El viernes 1 de julio el gobierno presentó la reforma tributaria, que aspira a recaudar un 4,1% del PIB cuando entre en régimen. Dentro de los aspectos que se anunciaron está un impuesto a altos patrimonios, cambios al royalty a la minería y gravamen a los dividendos, entre otros. Si bien desde el gobierno han asegurado que este proyecto no va a afectar a la clase media, el exministro de Economía, José Ramón Valente, difiere de esa visión, indicando que la iniciativa que se debatirá en el Congreso sí va a impactar a las personas, y desincentivará la inversión y el ahorro.

¿Cuál es la evaluación general de la reforma tributaria que fue presentada la semana pasada?
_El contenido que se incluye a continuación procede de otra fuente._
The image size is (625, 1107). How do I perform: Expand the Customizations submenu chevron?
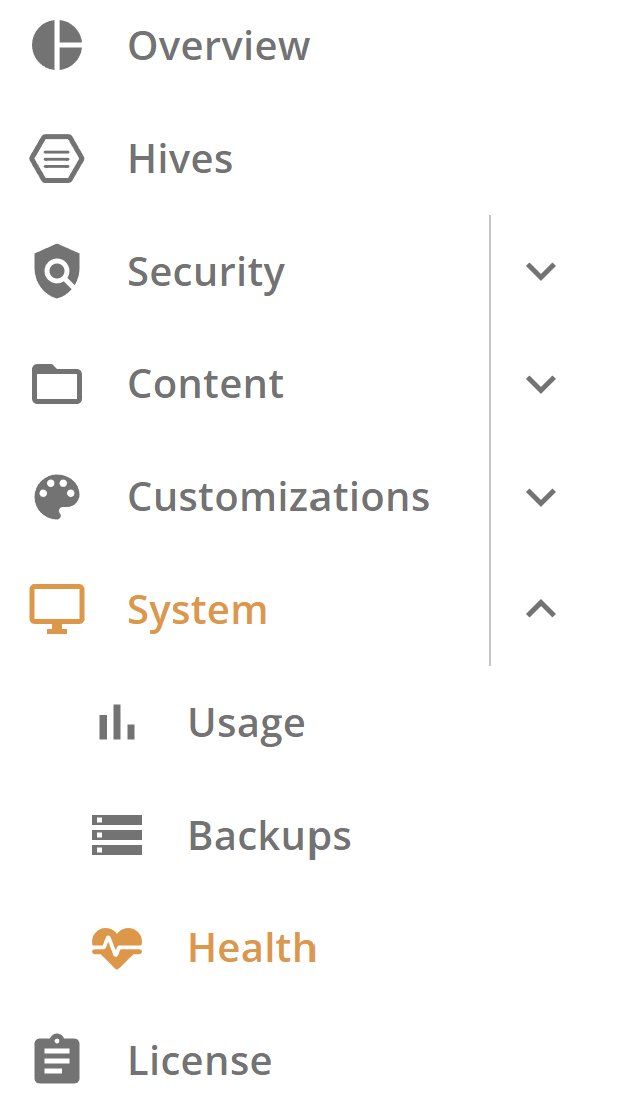coord(541,497)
-Creo que es una reforma que se ajusta bien a lo que estaba establecido en el programa de Gabriel Boric. En ese sentido, es una reforma que no debiera sorprender. Tiene un impuesto al patrimonio alto, y es una reforma que básicamente está orientada a sacar muchos recursos de parte de los chilenos que tienen ingresos altos, para transferirlos a gasto al resto de la población. Tiene esa concepción que los problemas de Chile son básicamente porque hay un grupo de chilenos que ganan mucho, y sacándole a ellos se puede arreglar el problema del resto de los chilenos. Acuérdense que el programa es que atacando al 1%, al 2% o al 5% de la población, se pueden arreglar los problemas del 95% de la población. Como que los problemas de Chile estuvieran en eso. Eso es lo que está en el programa, y es lo que está en la reforma. Es un error de visión de cómo funciona el mundo, gigantesco. El mundo no funciona así, no es así. Creo que es un muy mal diagnóstico. Una cosa es que la reforma se apegue bien a lo que decía el programa, otra cosa es que la reforma vaya a solucionar los problemas reales de la gente. Creo que va a quedarse muy corta de solucionar los problemas reales de la gente en Chile. De verdad esto no va a ayudar en nada significativo a mejorar la calidad de vida de los chilenos.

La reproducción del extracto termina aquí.